La FIFA y el negocio del Mundial apunta a la corrupción
US$ 13 mil millones ya gastados para el Mundial 2014 y US$ 477 mil millones para los Juegos Olímpicos de Río 2016.

“No tenemos plan B”, afirmó el secretario general de la FIFA, el francés Jérôme Valcke: “La Copa Confederaciones está teniendo lugar en Brasil y la Copa del Mundo tiene que tener lugar en Brasil. Y vamos a garantizar que esto ocurra de la mejor manera”.

Del otro lado, el presidente de la FIFA, el suizo Joseph Blatter, tampoco tiene plan B.

Europa carga su propia crisis, después que los rusos le ganaron la pulseada a Inglaterra pero recién para el Mundial 2018 y el mundo árabe, con el triunfo de Qatar para el Mundial 2022, ya son hechos.

Y las preocupaciones siguen cuando la presidenta de Brasil, Dilma Roussef, no quiso compartir el palco con el titular de la Confederación Brasileña de Fútbol, José María Marín, el sábado 15, en la inauguración de la Copa Confederaciones.

Rousseff no tiene relación con Marín, quien es cuestionado por sus nexos con su antecesor Ricardo Teixeira, quien debió dejar su cargo el año pasado por graves denuncias de corrupción. A su vez Teixeira es el yerno de Joao Havelange, ex presidente de FIFA, también involucrado en diversos casos de corrupción.

El portavoz de la FIFA, el español Pekka Odriozola, dijo que no había marcha atrás. Que la Copa Confederaciones no se cancelaba y menos la Copa del Mundo 2014. Todo, en las horas posteriores a la multitudinarias protestas públicas en 100 puntos diferentes de Brasil, que incluyó unos 300 mil manifestantes en Río de Janeiro.

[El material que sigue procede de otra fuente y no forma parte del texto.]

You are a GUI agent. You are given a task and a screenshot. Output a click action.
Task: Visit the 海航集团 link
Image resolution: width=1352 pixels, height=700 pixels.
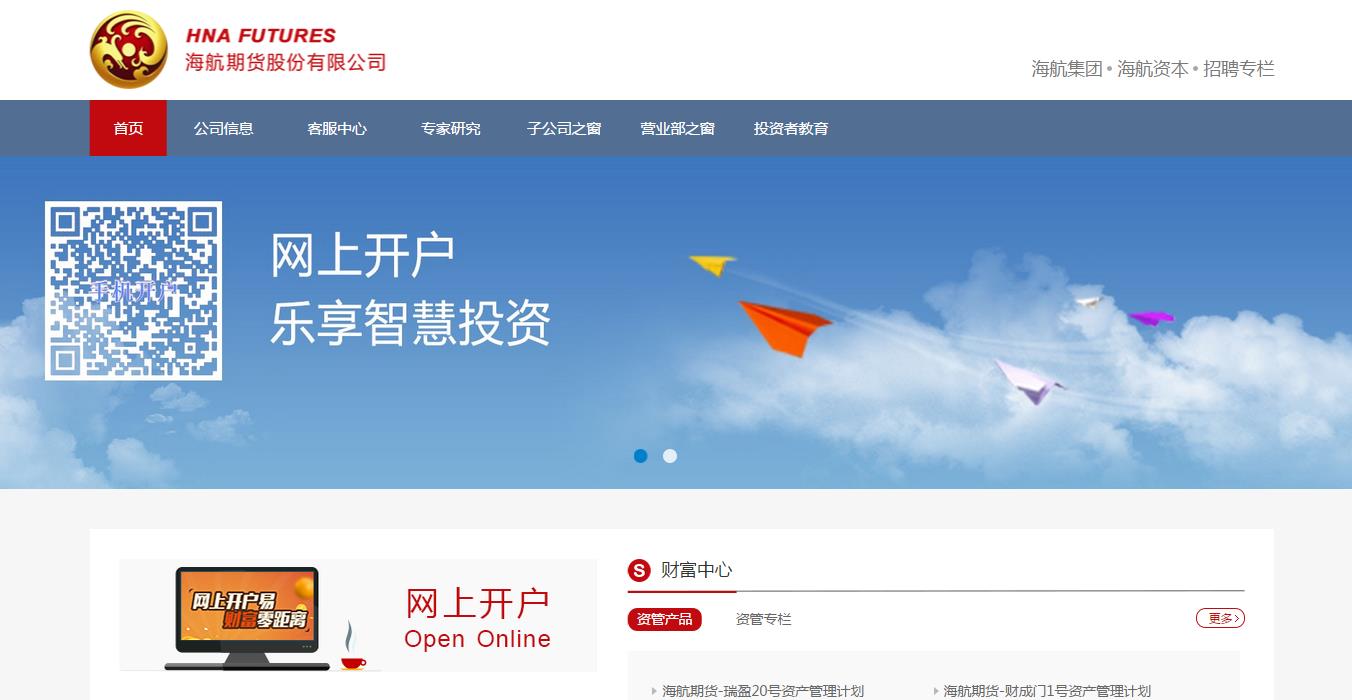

Este último dato no pasó inadvertido ni para el gobierno brasileño ni para la FIFA. Porque Río, que cobijará además los Juegos Olímpicos de 2016, es la ciudad clave en torno a la cual gira un inmenso paquete de inversiones. Sin esos capitales de las multinacionales, es imposible que la pelota empiece a rodar.

Los US$ 13 mil millones –según cifras oficiales– ya gastados para el Mundial 2014, aún parecen demasiado pequeños si se comparan con los US$ 477 mil millones que, según el Departamento de Comercio brasileño, se planean invertir en transporte, comunicaciones y energía hasta los Juegos Olímpicos de Río 2016.

Al margen del aumento en las tarifas de transporte, el creciente índice de corrupción en Brasil, colmó las paciencias del pueblo brasileño. Y este inmenso gasto público al servicio de la gran cita futbolera del año que viene, puso a la gente en estado de ebullición. Escenarios fastuosos, rodeados de cero tradiciones futbolísticas como el estadio Nacional de Brasilia o el Arena Amazonia de Manaos, uno de los seis que aún no están terminados, pusieron en marcha el descontento popular.

Por eso las alarmas se encendieron en Brasil y en la FIFA. Porque el negocio es muy grande como para dejarlo pasar.